早年陆父调任进京,正值冯凤初展锋芒,广纳人材。陆父将这朝中形势看得分明,全不以结交宦官为耻,堂而皇之归附了冯凤一党。
“大丈夫就当出人头地,”自幼陆父便如此这般教导陆遥,“英雄也罢,枭雄也罢,那是留给后人嚼舌根子用的。人活一世不过百年,你记住,勿论手段如何,只有‘出人头地’这四个字是真的。”
可惜天有不测,陆父纵识时务,却也未及大展鸿图便一场急病撒手归天。倒是陆遥自小便很讨冯凤喜欢,见他母亲去世的早,又是家中独子,索性留了下来,虽是未认义子,却也找了好师傅教他诗书武艺,一手剑法更是亲传。

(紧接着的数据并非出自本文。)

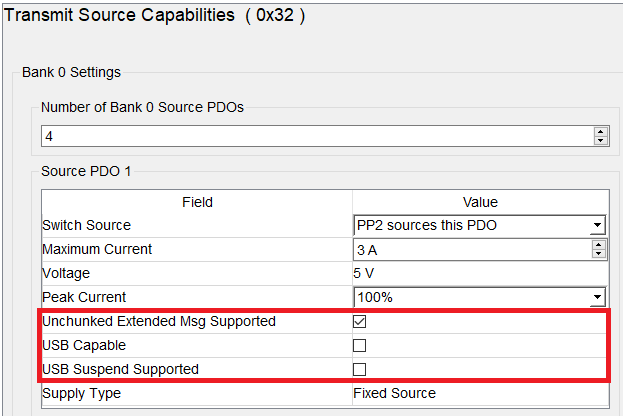Enable the USB Capable checkbox
The width and height of the screenshot is (627, 416).
[x=360, y=345]
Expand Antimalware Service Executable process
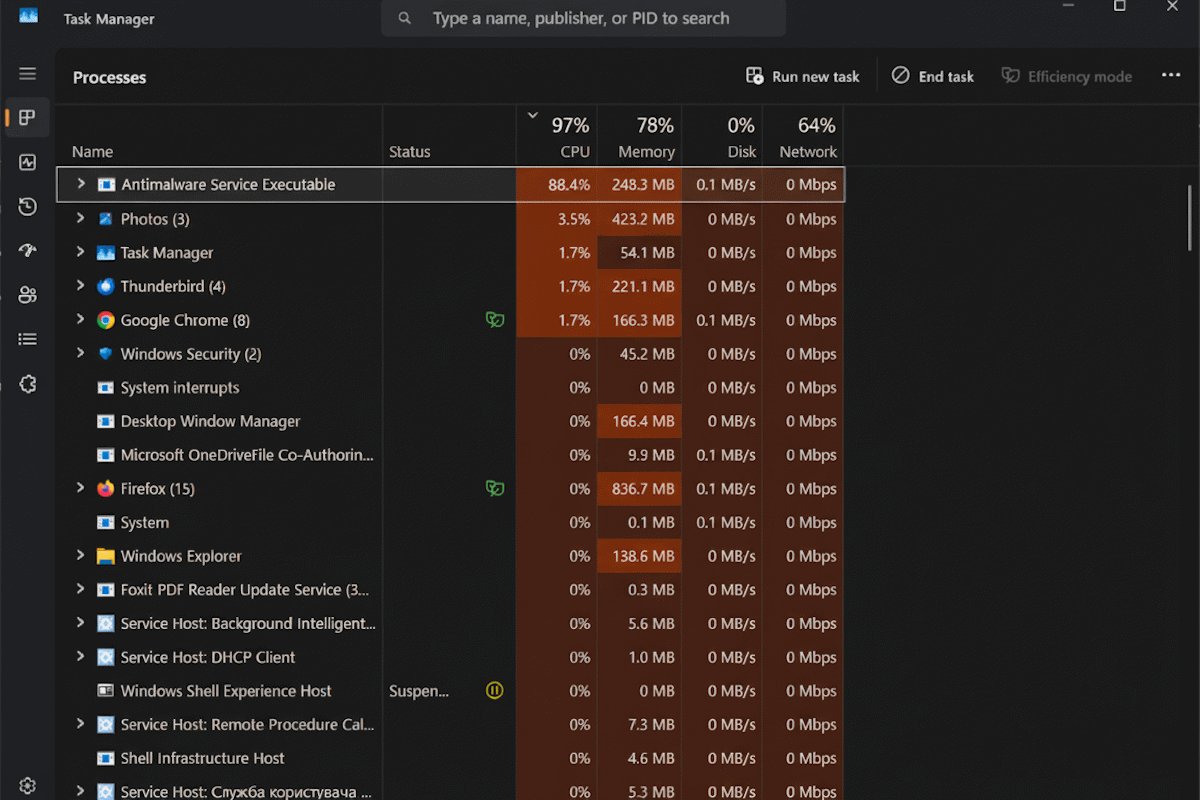 pyautogui.click(x=81, y=184)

及到成年后,冯凤未将陆遥放在东厂任职,只将他安插进锦衣卫做了镇抚,再升佥事,步步扶植下,年前终是坐上了指挥史的位子,这锦衣卫便也真正握在了冯凤手心。
陆遥并未落座,看下人为冯凤上了茶,又屏息退出厅门,方道,“记得走前厂公身子不大爽利,现下可好全了?”

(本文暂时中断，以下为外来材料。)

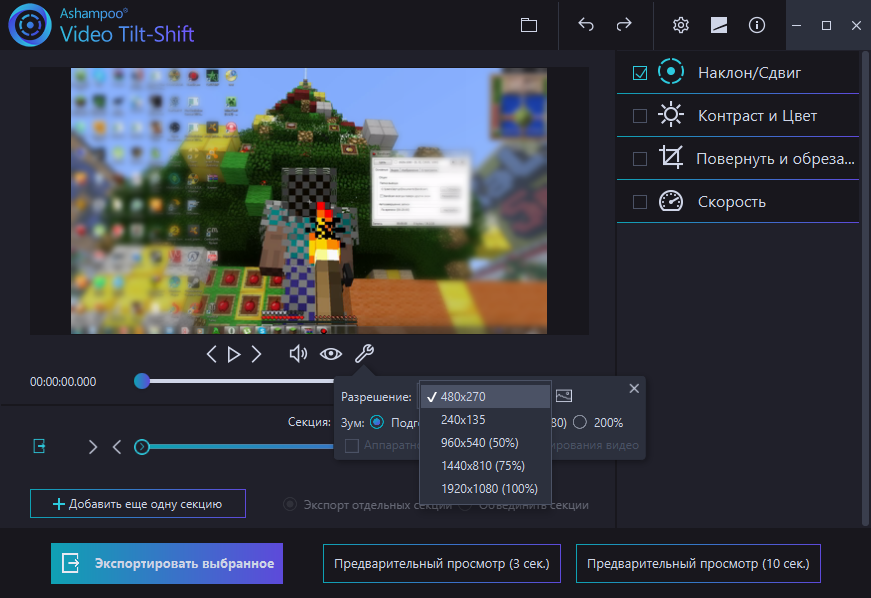Click the undo arrow icon

[x=586, y=25]
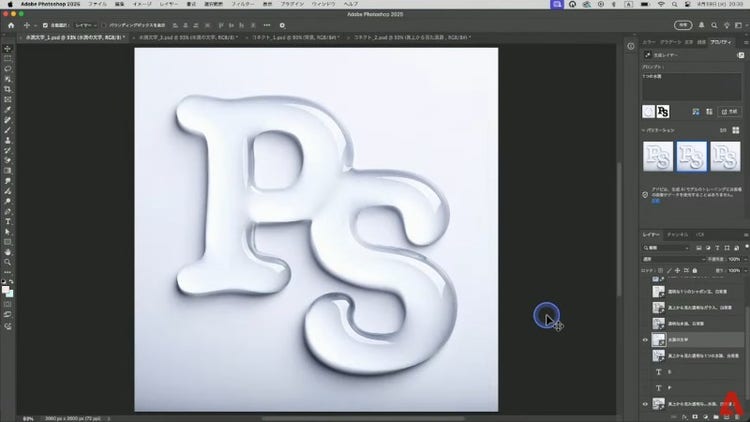Hide the selected 水滴の文字 layer
This screenshot has height=422, width=750.
[645, 340]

“不过还是那点子老毛病,难为你记着,”冯凤举起茶盏送到嘴边,“无事。”
陆遥看他垂眼轻轻吹着茶水,眼下似有青影,顿了顿,终是什么都没有说。
冯凤万历十年生人,如今已逾不惑。按说这心思深沉,诸多计较之人本应显老,冯凤却因相貌生得好,且终年养气进补,看面相不过三十过半。
他已换下了正蟒赐服,只着件天青纻丝便袍,褾裾镶了深青锦边,虽是一等一的料子做工,却因衣色寡淡,衬得人有些恹恹。

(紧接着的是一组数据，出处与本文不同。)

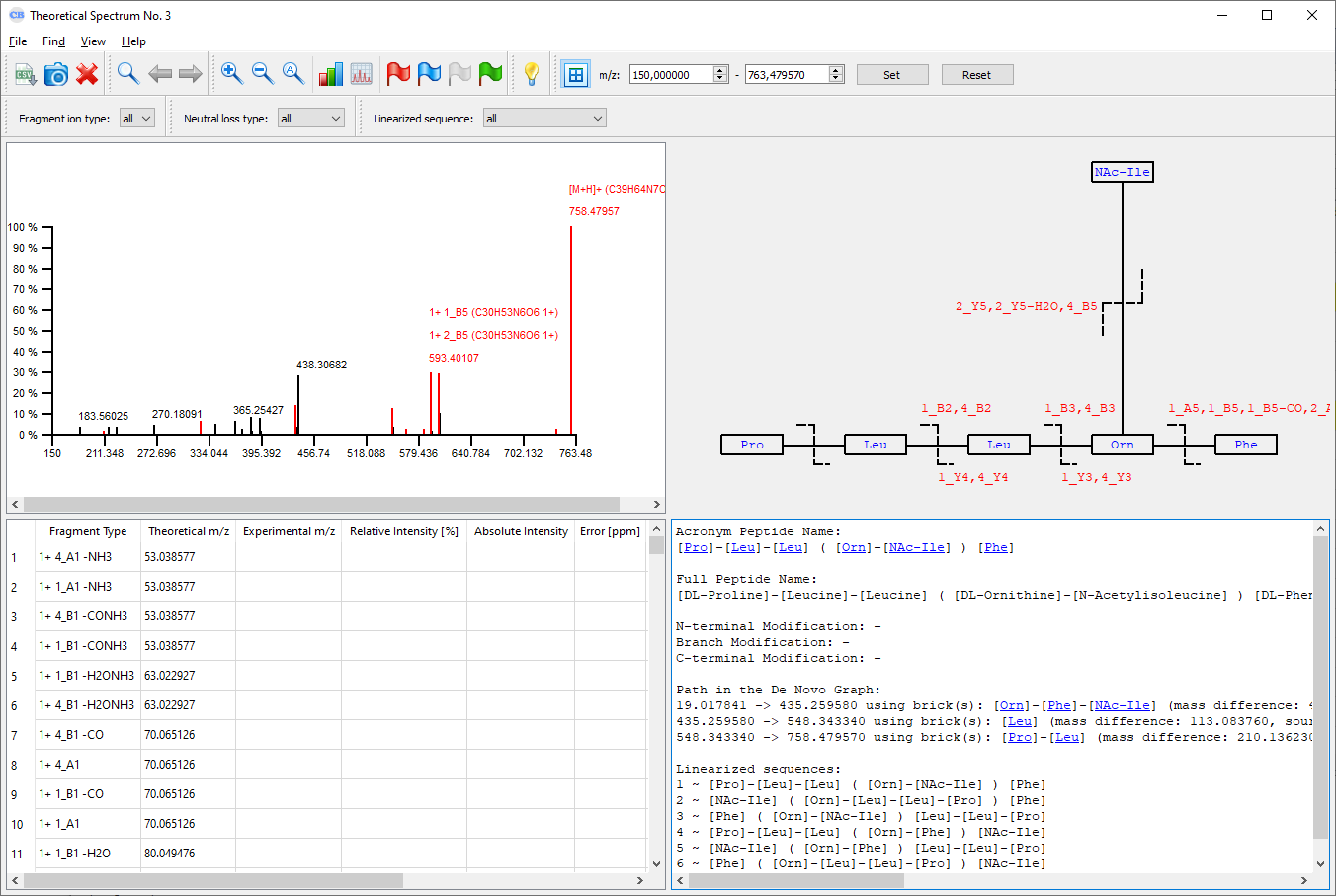Toggle the blue flag filter
The width and height of the screenshot is (1336, 896).
click(x=429, y=74)
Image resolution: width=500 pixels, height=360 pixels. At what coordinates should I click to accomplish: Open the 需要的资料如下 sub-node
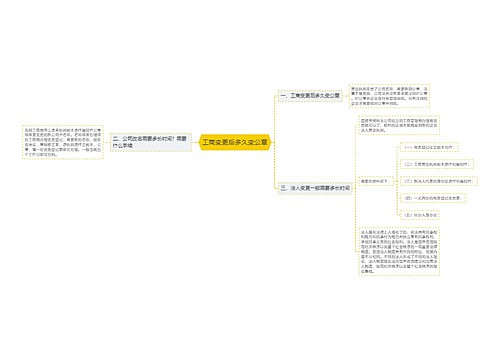click(x=376, y=181)
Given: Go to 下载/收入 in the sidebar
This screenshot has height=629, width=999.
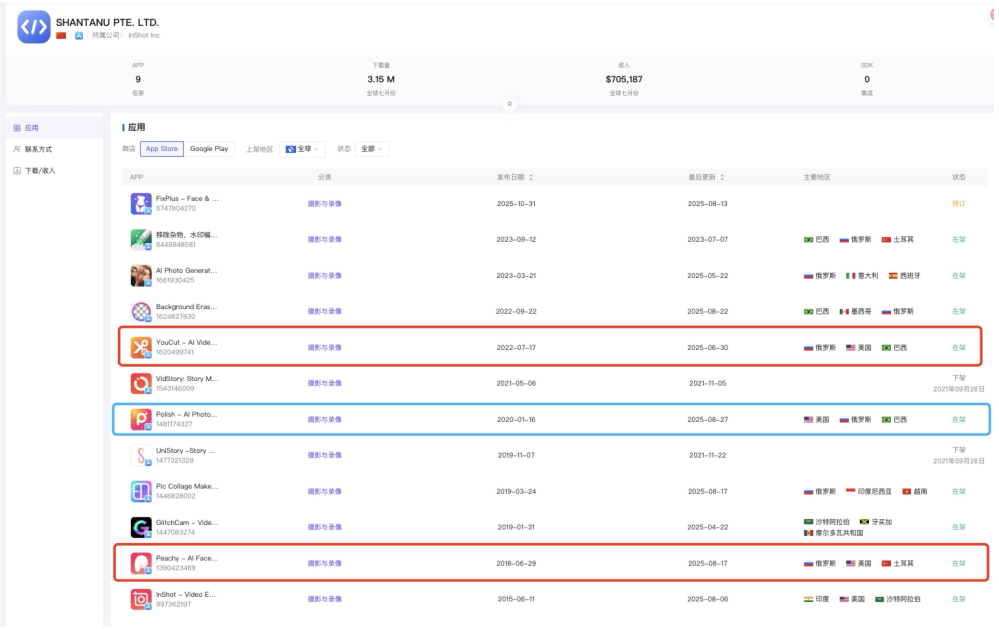Looking at the screenshot, I should point(39,170).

那花黄梨木椅着实宽大,人坐上去总觉着单薄不少。冯凤面色素白,垂眼喝茶时一双凤目更是上挑,眼角抚不平的两道笑纹。
平头百姓谁能知道,这在京师能止小儿夜啼之人竟是个经年面带三分笑的人物。
普天之下,又有谁敢不要性命,赞一句冯公公好样貌。
这许多年,冯凤在陆遥眼里始终像那祠堂中的死人牌位。上好的紫檀木,勾玉镏金,正楷描朱,意喻圣眷荣宠。
却是再尊贵华美,到底阴沉沉地少了人气。
“这趟辛苦你了,”冯凤饮过茶,便提及正事,“事情还顺当?”
“幸不负厂公嘱托,”陆遥走到椅边,从怀中掏出密报呈给冯凤,“都在这上头。”